What are some of the research projects you are working on right now?

The oldest known snakes (70 million years older than previously known materials); the origins of snakes, lizards, and their kin from within the radiation of reptiles known as sauropsids; redefining our understanding of two groups of giant marine lizards known as mosasaurs, the genus Mosasaurus and the genus Tylosaurus; and the evolution of aquatic adaptations in pythonomorph lizards.

What is the most exciting and/or interesting thing that has happened to you during your career in paleontology?

Discovering and reporting on the first known fossils of snakes with complete hind limbs.
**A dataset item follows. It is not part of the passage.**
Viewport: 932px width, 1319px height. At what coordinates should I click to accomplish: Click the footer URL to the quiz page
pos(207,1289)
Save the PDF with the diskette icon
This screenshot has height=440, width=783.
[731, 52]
What is a typical day for you in the field?

The field comes in two forms: actual fieldwork and prospecting for fossils, or collaborative museum-based research working on specimens tucked away in the cabinets and drawers of the world's museums. If the field is the "prospecting" version, then coffee is number one, followed by driving or hiking out to the localities for another day of prospecting or collecting specimens. I recall three weeks of fieldwork in the Eastern Sahara—cold, really cold actually, which meant the coffee needed to be thick and dark, followed by a long drive out to Wadi El Hitan (Whale Valley), where we were working on the paleoenvironment of the world's most spectacular fauna of 50 million year old whales. There are also giant snakes in the same rocks, though they are rare. Long dusty days, great geology, spectacular fossils, and exotic foods and cultures.

What advice would you give someone interested in becoming a paleontologist?

There are many ways to become a professional paleontologist. My version is to be a university academic and scholar, surrounded by students of all kinds (undergrads, grad students, colleagues) who are hungry for knowledge. I believe it is the best job in the world.